Predominant.ly lets you browse iTunes' library by colour

OpenWork – a design collective made up of Susana Carvalho, Kai Bernau, Elisabeth Malcolm and Daniel Powers – has created a new site allowing users to browse over 148,000 albums from iTunes’ music library by the colour of their artwork.

Predominant.ly displays iTunes albums in thumbnail format, allowing users to select from a drop down menu of colours and musical genres to refine results. There are 954 shades to choose from, based on the results of Randall Munroe’s XKCD Color Survey (an online experiment where users were shown colours and asked to type a name for it, resulting in over 5 million responses) and 17 musical genres from pop to punk, soul and reggae. Users can then click on a thumbnail to hear samples of tracks on the ample, or click on a link to view the album’s page in iTunes.

OpenWork says the site aims to encourage music lovers to discover new content in a fun and visually engaging way. “In the days of iTunes and Spotify, our primary interfaces to music look like spreadsheet apps – they make it less likely that we would find something that falls outside our normal musical tastes, something that lets us broaden our horizons, or expand our musical base,” reads a statement on the site. “We either have to search for new music (and how can you search for something that you don’t already know?) or software algorithms give helpful results that are often useless, or hilarious. The act of discovery makes our music more special to us: it’s the thrill of the hunt and the sense of discovery that we miss,” it adds.

Bernau says OpenWork has been developing the site part-time for around six months, categorising 148,632 releases. “There is a lot of things that we filter out, like classical music, because those covers are usually not as visually driven, and a number of keywords (such as ‘Karaoke’ in the album title) that are not likely to have nice cover art,” he explains.
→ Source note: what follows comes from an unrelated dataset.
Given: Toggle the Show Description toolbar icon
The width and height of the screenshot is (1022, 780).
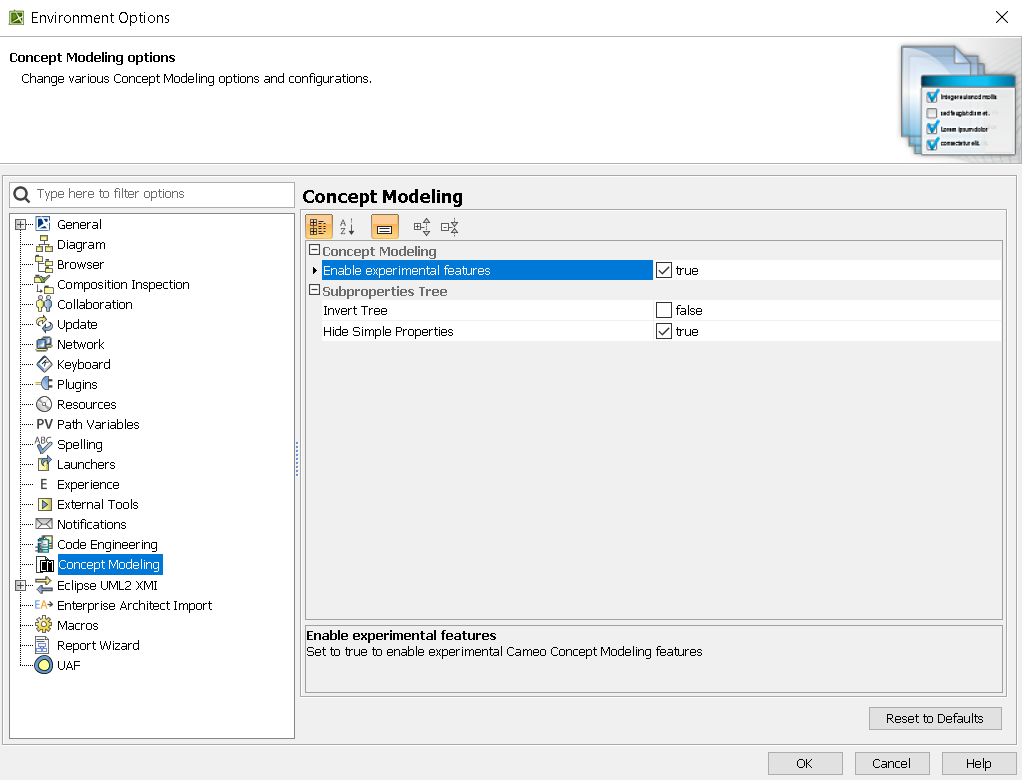Looking at the screenshot, I should (x=384, y=227).
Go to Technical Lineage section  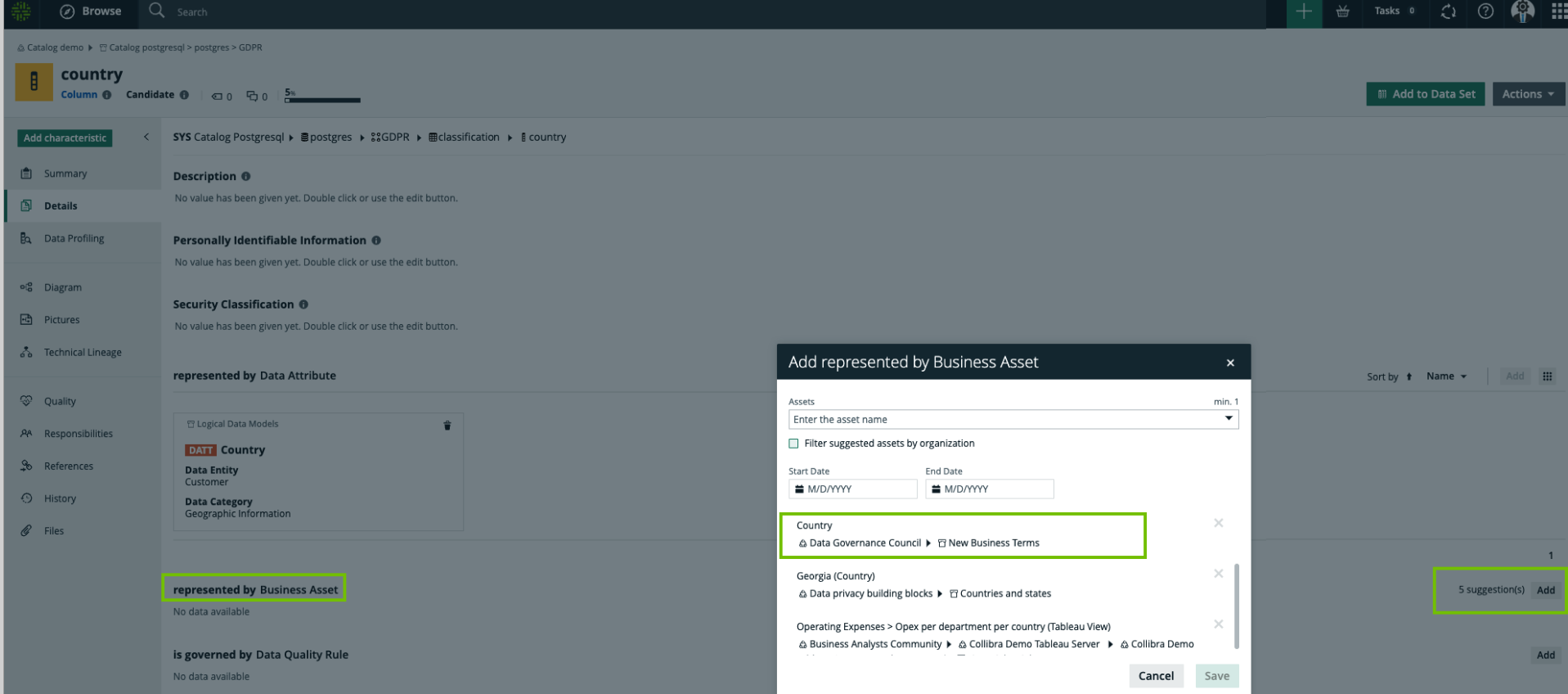pos(83,353)
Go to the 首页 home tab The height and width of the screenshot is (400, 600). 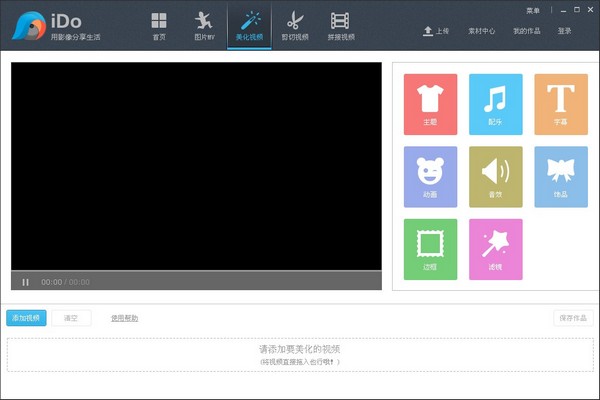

“The categorisation was actually the easy part – it took some time to figure out which method of determining the dominant colour of an album worked, and developing a technique for processing all of the data into a form that was usable for us, but was also a technical challenge. Once those hurdles were cleared, it really became a design question: how can we make this a total delight to use, and can we make the interface as welcoming as possible,” he adds.

 

As well as being a great tool for procrastination, the site throws up some surprising and amusing results – a search simply by colour will place Ed Sheeran alongside Patsy Cline, for example, or Nirvana with Bruno Mars. It also offers a look at some of the colours favoured by different genres – a search for ‘purple’ and ‘electronica’ will unsurprisingly reveal dozens of covers, likewise ‘black’ and soul or metal, yet there are no results for blues albums with green covers, and just a handful of blue covers for country albums.

Bernau says he hopes the site will “elevate the experience” of looking for music on a screen, making it “as personal and delightful as stumbling across a long-forgotten favourite in a second-hand record store.”